I would like every line of the records below that contains the word "computer" copied.

=== RECORD EXTRACTS ===

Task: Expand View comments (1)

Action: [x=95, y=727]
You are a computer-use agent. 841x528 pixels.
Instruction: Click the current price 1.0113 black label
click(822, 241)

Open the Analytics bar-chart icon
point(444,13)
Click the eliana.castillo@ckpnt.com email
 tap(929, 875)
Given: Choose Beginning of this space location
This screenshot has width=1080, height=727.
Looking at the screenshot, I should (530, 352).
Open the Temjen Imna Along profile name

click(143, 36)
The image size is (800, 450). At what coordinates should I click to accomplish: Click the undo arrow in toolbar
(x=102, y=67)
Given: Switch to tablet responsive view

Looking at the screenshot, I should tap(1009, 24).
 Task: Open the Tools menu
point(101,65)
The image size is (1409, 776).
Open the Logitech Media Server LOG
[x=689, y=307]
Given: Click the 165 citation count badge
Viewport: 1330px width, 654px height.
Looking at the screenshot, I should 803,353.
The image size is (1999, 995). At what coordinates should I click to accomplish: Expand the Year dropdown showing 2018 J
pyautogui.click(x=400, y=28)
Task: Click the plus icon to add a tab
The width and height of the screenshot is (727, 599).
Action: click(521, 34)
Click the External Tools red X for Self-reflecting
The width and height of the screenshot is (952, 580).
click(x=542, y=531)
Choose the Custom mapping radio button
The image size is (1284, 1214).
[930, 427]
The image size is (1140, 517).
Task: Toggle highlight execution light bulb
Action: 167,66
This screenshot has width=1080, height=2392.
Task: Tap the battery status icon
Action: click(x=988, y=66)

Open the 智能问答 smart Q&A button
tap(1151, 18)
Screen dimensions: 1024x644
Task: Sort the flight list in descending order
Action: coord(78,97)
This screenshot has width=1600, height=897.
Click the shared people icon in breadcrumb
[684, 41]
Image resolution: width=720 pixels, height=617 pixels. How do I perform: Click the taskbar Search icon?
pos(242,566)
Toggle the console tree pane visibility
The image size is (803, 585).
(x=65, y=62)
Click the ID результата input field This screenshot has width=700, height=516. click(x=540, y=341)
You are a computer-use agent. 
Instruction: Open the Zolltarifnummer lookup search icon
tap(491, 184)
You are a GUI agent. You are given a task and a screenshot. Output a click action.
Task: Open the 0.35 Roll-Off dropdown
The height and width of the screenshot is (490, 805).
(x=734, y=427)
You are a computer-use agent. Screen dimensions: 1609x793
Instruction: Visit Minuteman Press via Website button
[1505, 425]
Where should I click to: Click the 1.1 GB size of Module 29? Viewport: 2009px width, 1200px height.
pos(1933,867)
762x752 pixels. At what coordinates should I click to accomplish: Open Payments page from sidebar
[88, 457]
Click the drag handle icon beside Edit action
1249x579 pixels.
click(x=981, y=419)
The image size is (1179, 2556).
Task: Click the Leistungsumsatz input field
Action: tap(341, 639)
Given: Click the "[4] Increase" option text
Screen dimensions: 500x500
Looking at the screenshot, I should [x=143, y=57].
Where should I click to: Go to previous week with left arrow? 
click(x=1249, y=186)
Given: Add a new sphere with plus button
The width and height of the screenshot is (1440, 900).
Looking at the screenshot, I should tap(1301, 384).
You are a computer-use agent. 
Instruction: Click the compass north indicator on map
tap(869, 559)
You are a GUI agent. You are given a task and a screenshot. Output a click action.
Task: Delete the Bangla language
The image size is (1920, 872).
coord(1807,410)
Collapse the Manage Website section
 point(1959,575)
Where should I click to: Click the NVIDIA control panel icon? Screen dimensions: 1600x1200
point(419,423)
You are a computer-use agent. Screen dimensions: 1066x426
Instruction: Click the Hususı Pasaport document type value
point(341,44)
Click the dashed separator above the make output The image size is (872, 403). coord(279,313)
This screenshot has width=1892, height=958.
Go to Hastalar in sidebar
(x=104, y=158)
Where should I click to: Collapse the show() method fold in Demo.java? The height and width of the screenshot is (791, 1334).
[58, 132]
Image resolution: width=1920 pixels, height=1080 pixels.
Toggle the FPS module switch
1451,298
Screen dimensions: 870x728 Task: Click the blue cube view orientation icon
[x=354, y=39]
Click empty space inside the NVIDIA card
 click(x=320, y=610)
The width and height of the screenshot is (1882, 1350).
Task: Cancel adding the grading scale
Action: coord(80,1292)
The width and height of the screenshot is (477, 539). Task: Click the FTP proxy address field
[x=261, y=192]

===

» EXERCISE ANSWER
You are a computer-use agent. 841x528 pixels.
You are a computer-use agent. 
You are a computer-use agent. Screen dimensions: 1609x793
You are a computer-use agent. 
You are a computer-use agent. Screen dimensions: 1066x426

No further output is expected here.